§ What the task asks: Using the records below, give again exactly the lines from the line that contains "Given: Click the user profile avatar icon" through the line that contains "Screen dimensions: 1568x755", both ends included, and only those.

§ Entries provided:
──────────────────────────────

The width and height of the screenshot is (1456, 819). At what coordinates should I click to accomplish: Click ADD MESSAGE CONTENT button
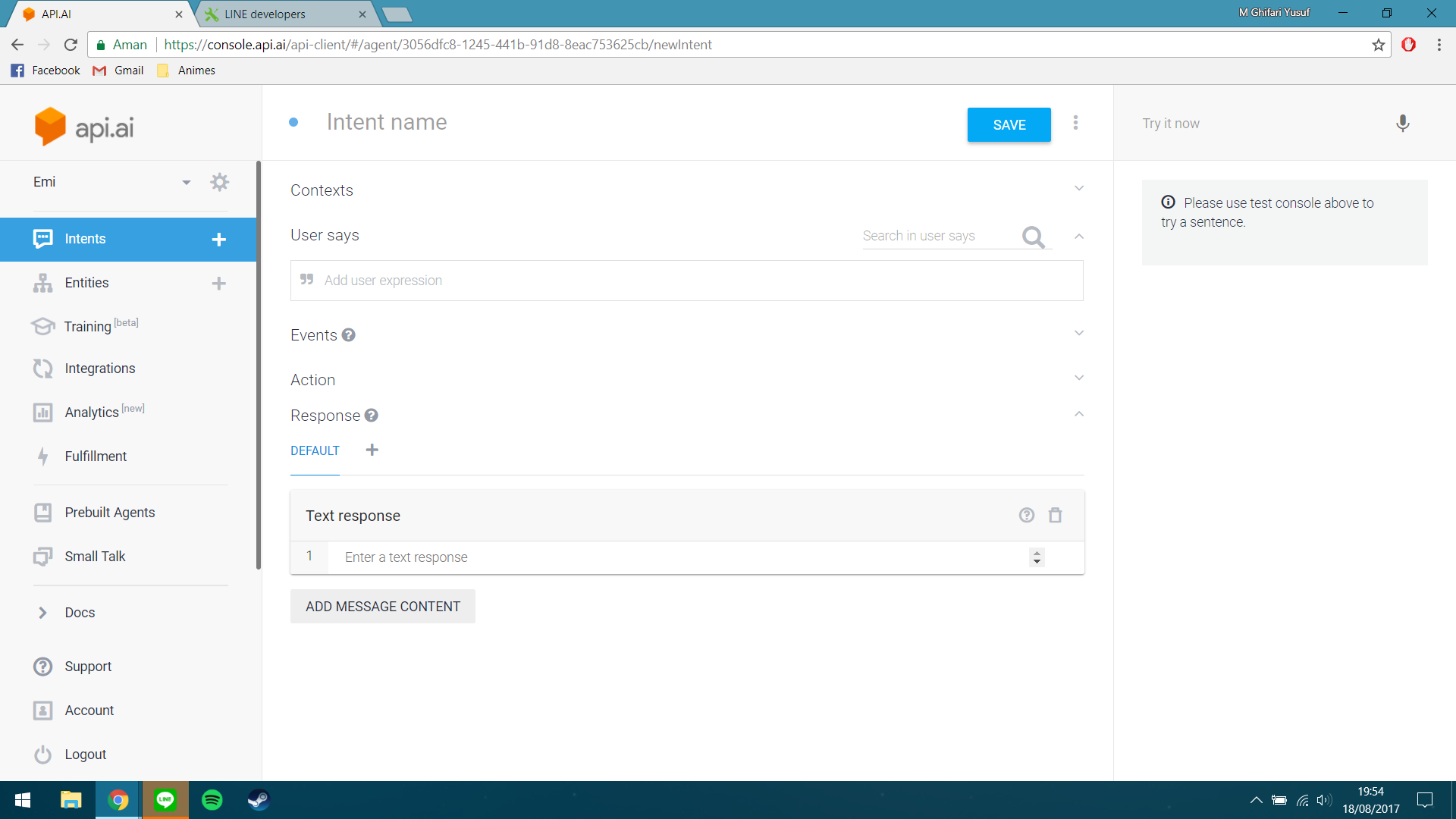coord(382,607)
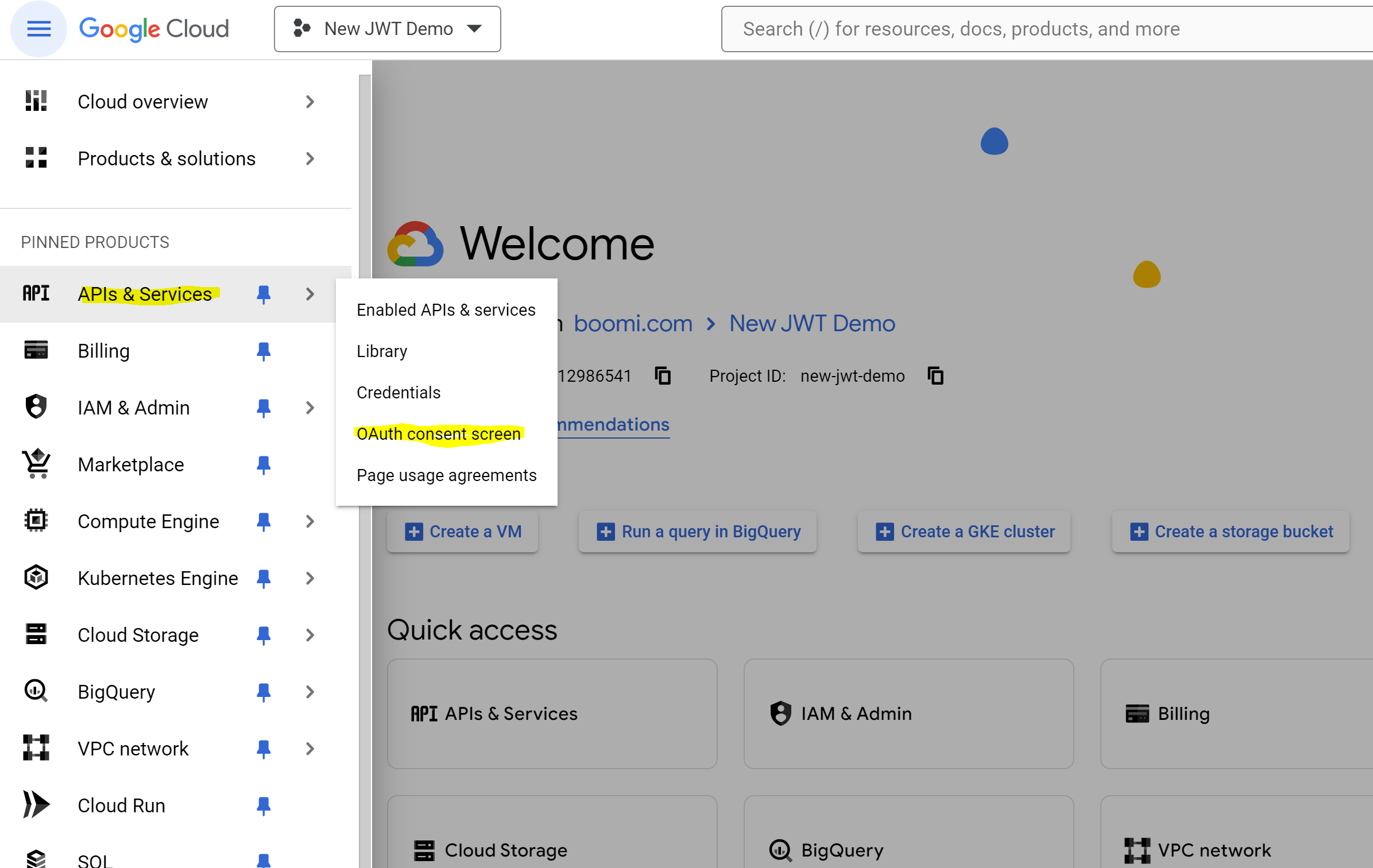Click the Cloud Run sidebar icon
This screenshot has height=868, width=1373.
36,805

──────────────────────────────

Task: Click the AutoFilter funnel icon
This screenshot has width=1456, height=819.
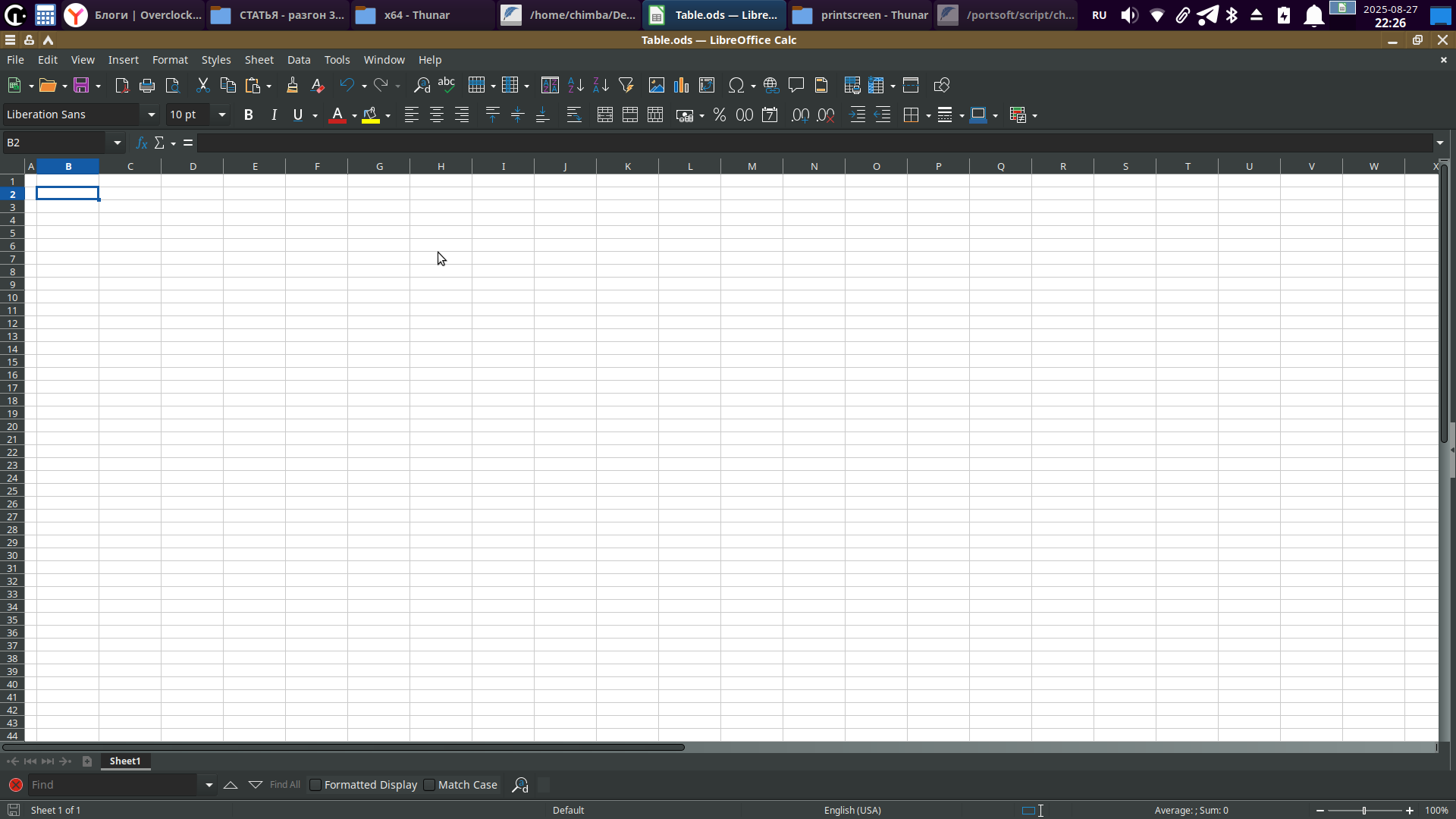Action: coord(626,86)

──────────────────────────────

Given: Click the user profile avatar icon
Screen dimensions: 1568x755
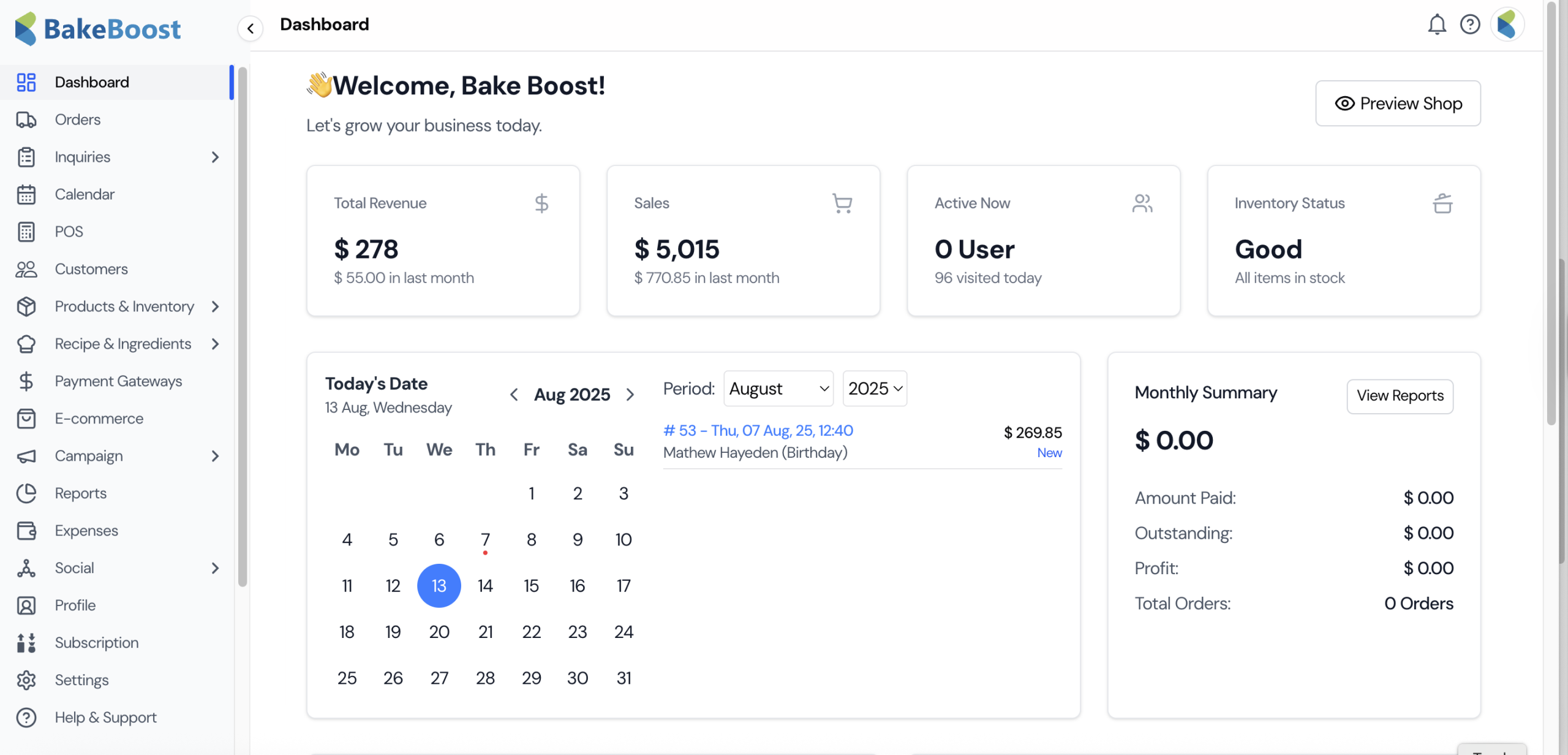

──────────────────────────────

§ Response below:
Given: Click the user profile avatar icon
Screen dimensions: 1568x755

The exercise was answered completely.